Air pollution has been a concern for cement industries worldwide. In recent years, as a result of advanced control technology and equipment design, such as EP and bag filter facilities, significant progress has been reached in reducing air emissions from the cement industrial sector. For a new plant today, air pollution emissions are at least 90% less than those from typical facilities built 30-40 years ago. Through the partnership with the Canadians, China has been able to reduce its emission from the cement industry to compete with words’ cleanest producers of cement in terms of pollution.
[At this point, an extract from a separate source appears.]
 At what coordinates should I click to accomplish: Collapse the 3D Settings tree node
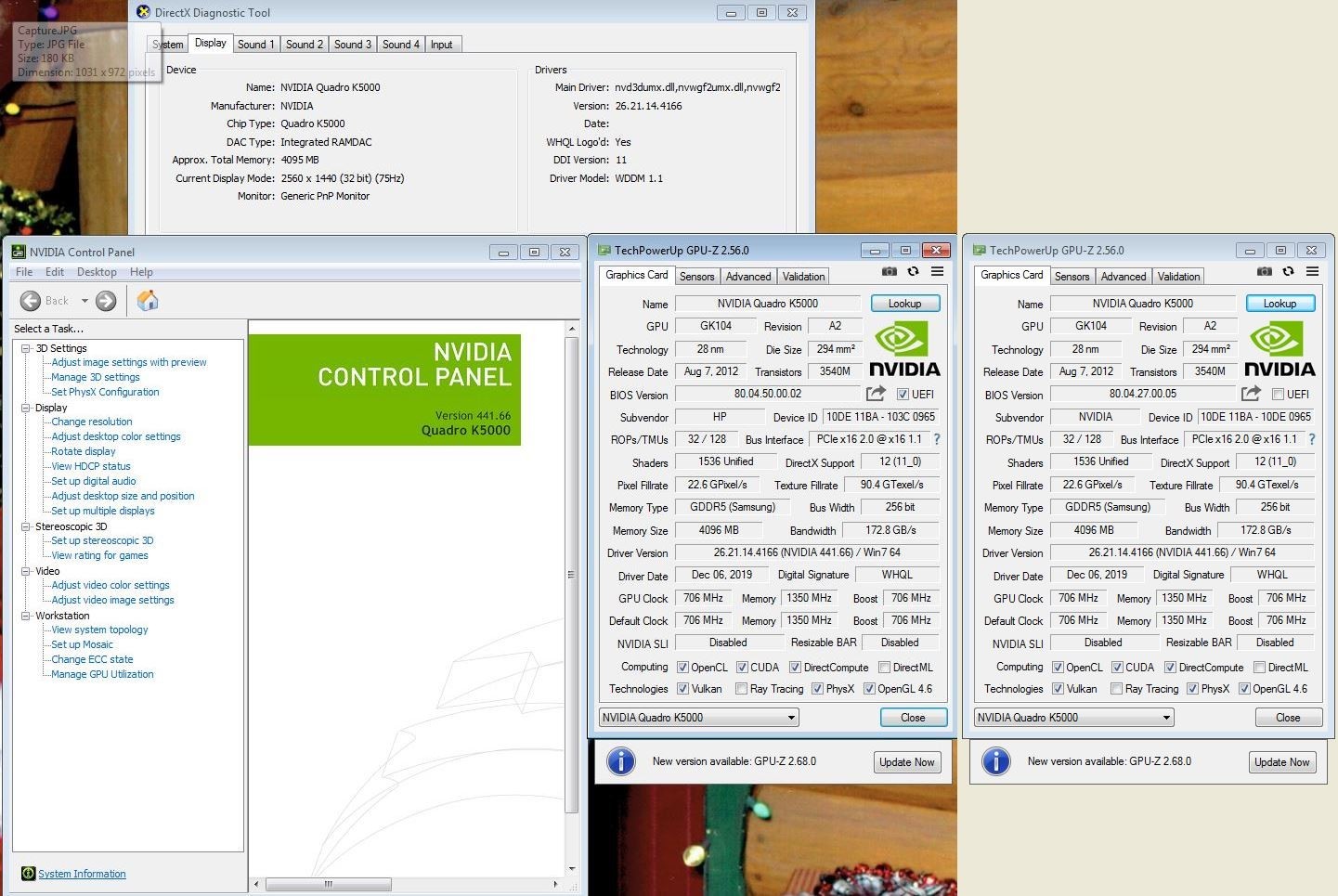(x=26, y=348)
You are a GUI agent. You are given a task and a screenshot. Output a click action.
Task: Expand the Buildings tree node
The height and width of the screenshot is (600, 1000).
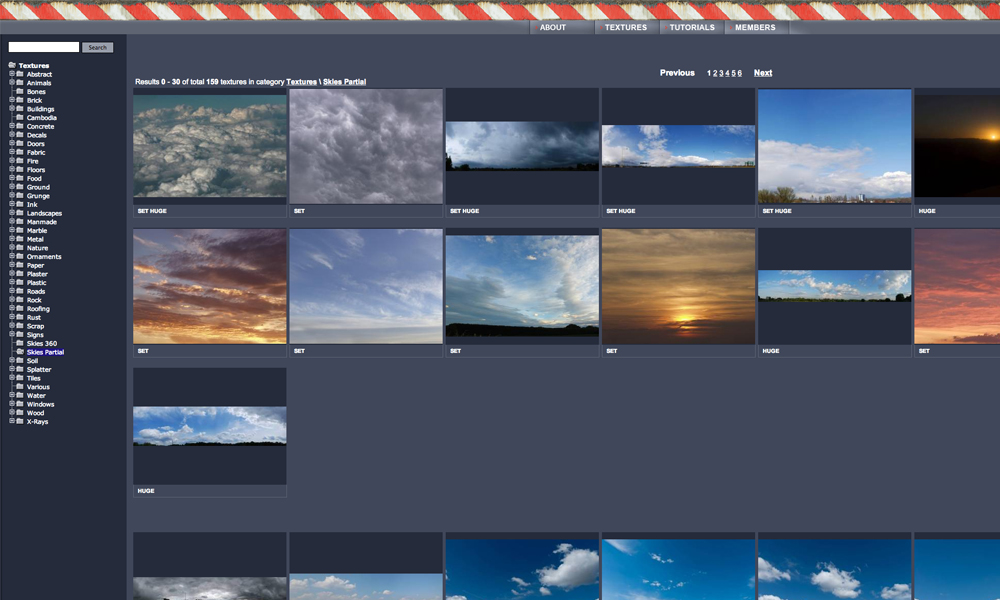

Water pollution in cement production is not a pertinent problem but solid wastes in dust are. One good example is Nan Xin Cement plant in Suzhou, Jiangsu province. By using CP and Circular Economy (CE) in order to control dust emission and to implement recycling as well as production expansion, the Company invested more than 2 million RMBs[1] to convert wet membrane collection equipment, the low-efficiency type, into a baghouse with high efficiency. From the process, the local emission standard for dust has been reached, and in addition, it obtained remarkable economic benefits. The dust collected with the membrane had high moisture content and was difficult for raw material substitution. With the baghouse technique, dust can be recycled and reused. The estimated annual amount of dust collected is more than 8,000 tons. If the original material costs about 100 RMB per ton, an annual saving is of 800,000 RMB, with an addition of 300,000 RMB from the deduction in discharge/emission fees, a total benefit of one million RMB is realized. Extra operation cost and labor amount to about 700,000 RMB, so the net economic benefit is 300,000 BMB and the amortized capital investment for the equipment can be repaid within eight years. The provincial authorities have used this example to publicize benefits and to encourage other plants in the sector to adopt CP/CE principles to fit their individual needs for dust collectors, and to include the recycling unit into the production process management with regular inspection and maintenance to assure its proper operation. Adaptation of CP is applicable in the cement industry as the industry produces 5% of the manmade carbon dioxide affecting climate change (Wang et al, 2004).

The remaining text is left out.